Le film plonge les spectateurs dans une petite ville portuaire confrontée à une série d’événements inquiétants après la découverte du cadavre mutilé d’un bovin sur une route isolée. Très rapidement, les autorités locales et un groupe de chasseurs comprennent qu’ils sont face à une menace inhabituelle dont l’origine semble défier toute logique.
À mesure que l’enquête progresse, le récit bascule dans une longue traque traversant routes rurales, forêts et zones industrielles. Na Hong-jin construit un univers oppressant où l’action ne ralentit presque jamais. Le film multiplie les scènes de poursuite et les séquences spectaculaires dans une mise en scène particulièrement dynamique.
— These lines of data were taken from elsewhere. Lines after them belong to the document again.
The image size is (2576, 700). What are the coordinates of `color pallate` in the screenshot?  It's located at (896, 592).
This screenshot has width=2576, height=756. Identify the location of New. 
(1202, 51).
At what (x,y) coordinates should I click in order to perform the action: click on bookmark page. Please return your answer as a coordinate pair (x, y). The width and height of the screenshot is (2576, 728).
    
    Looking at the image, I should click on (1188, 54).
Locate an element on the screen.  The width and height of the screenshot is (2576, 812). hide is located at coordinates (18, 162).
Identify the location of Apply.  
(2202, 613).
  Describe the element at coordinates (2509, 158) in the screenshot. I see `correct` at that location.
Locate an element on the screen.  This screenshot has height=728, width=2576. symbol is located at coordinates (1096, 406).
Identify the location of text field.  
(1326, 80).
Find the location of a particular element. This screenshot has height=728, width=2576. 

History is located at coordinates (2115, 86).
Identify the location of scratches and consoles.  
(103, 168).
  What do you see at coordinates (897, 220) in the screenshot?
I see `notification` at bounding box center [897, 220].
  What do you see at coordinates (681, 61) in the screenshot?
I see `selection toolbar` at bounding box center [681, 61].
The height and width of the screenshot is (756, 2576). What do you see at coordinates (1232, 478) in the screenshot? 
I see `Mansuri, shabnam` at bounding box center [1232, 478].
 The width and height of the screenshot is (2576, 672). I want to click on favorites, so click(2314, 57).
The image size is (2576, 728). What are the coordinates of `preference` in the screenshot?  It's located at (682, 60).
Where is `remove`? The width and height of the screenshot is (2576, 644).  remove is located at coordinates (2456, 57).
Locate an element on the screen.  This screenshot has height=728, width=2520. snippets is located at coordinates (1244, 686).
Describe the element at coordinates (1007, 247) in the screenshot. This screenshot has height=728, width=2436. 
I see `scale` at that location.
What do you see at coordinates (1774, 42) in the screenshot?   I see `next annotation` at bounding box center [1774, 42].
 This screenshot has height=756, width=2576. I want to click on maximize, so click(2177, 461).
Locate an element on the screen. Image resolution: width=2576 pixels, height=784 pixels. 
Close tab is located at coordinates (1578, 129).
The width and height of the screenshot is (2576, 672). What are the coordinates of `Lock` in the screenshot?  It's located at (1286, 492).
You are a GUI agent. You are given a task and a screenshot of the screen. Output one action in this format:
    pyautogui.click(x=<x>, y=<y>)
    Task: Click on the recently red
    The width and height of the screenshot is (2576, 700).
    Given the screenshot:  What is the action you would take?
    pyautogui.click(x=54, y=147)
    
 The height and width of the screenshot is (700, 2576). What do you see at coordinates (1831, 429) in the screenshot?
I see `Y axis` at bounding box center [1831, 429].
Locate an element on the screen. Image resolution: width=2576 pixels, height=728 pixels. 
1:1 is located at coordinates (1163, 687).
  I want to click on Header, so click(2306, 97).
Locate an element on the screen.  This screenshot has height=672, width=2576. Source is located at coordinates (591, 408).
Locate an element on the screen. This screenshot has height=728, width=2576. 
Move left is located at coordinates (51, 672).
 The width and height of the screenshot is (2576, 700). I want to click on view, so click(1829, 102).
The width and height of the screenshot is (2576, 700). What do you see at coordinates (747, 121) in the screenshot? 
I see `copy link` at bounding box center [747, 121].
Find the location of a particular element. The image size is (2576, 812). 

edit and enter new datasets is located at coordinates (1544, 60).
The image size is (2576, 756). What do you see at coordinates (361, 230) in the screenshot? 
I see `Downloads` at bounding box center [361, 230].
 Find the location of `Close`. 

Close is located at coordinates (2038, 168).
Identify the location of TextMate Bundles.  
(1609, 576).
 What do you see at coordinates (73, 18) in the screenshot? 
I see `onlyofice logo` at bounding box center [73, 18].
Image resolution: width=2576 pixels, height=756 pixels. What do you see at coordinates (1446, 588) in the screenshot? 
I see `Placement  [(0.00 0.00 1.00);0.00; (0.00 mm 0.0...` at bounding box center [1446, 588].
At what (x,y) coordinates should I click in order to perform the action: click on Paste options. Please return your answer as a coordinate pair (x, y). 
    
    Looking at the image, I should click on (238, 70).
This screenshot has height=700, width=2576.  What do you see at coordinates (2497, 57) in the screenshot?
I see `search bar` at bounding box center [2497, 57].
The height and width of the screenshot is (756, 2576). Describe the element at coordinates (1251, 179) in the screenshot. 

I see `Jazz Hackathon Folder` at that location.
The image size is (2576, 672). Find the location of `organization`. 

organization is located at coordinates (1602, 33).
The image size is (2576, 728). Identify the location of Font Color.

Le réalisateur déploie une esthétique visuelle très travaillée, alternant mouvements de caméra complexes, cadrages vertigineux et atmosphères nocturnes immersives. Cette approche visuelle renforce la tension permanente qui traverse les 2h40 du film.
Mais Hope ne repose pas uniquement sur son efficacité visuelle. Le cinéaste introduit également un ton décalé à travers des dialogues parfois absurdes ou volontairement naïfs, créant une forme de second degré inattendue au milieu du chaos. Ce mélange entre violence graphique, humour étrange et suspense contribue à donner au film une identité singulière.
L’histoire évolue progressivement vers une dimension plus fantastique et extraterrestre, sans jamais livrer toutes les réponses aux spectateurs. Cette ambiguïté narrative pourrait diviser le public, certains y voyant une richesse interprétative tandis que d’autres pourraient se perdre dans la complexité du récit.
Au casting, Hwang Jung-min, Zo In-sung et Jung Ho-yeon portent cette fresque haletante où se croisent survie, peur et paranoïa collective.
Cette présentation à Cannes confirme une nouvelle fois la place majeure occupée par le cinéma sud-coréen dans le paysage international. À travers Hope, Na Hong-jin poursuit son exploration d’un cinéma de genre ambitieux, capable de conjuguer spectacle, expérimentation visuelle et tension psychologique.